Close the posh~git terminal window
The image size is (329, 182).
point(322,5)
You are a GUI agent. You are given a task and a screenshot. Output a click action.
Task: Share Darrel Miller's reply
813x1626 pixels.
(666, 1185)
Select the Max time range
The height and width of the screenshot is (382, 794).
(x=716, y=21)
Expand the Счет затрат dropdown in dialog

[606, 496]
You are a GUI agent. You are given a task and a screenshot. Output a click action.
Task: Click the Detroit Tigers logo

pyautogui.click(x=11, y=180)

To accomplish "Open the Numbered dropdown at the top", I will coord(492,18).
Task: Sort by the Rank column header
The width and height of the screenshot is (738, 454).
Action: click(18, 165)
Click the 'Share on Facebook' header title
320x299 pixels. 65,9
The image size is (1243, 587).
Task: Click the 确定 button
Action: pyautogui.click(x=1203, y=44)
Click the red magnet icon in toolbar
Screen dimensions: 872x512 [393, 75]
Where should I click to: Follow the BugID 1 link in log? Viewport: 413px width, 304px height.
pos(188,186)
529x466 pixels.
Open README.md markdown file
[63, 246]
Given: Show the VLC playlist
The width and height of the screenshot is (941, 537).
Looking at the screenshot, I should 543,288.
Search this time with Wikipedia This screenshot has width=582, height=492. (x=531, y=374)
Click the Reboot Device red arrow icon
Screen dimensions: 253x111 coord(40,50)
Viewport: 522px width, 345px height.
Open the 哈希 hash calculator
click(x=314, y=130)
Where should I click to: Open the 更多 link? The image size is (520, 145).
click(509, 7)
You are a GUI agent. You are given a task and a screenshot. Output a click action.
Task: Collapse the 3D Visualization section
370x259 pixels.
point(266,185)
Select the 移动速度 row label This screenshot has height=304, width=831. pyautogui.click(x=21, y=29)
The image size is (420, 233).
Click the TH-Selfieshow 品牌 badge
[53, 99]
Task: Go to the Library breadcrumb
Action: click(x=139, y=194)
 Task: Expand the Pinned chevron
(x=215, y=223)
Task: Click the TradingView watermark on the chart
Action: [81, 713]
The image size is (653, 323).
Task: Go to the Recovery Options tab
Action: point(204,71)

#####

» Work order: Where the listing above reaches the line that contains "Task: Click the Detroit Tigers logo", start retyping, and finish with the line that contains "Given: Show the VLC playlist"; reproduce those lines exactly and no others.

» Finished exercise:
Task: Click the Detroit Tigers logo

pyautogui.click(x=11, y=180)

To accomplish "Open the Numbered dropdown at the top", I will coord(492,18).
Task: Sort by the Rank column header
The width and height of the screenshot is (738, 454).
Action: click(18, 165)
Click the 'Share on Facebook' header title
320x299 pixels. 65,9
The image size is (1243, 587).
Task: Click the 确定 button
Action: pyautogui.click(x=1203, y=44)
Click the red magnet icon in toolbar
Screen dimensions: 872x512 [393, 75]
Where should I click to: Follow the BugID 1 link in log? Viewport: 413px width, 304px height.
pos(188,186)
529x466 pixels.
Open README.md markdown file
[63, 246]
Given: Show the VLC playlist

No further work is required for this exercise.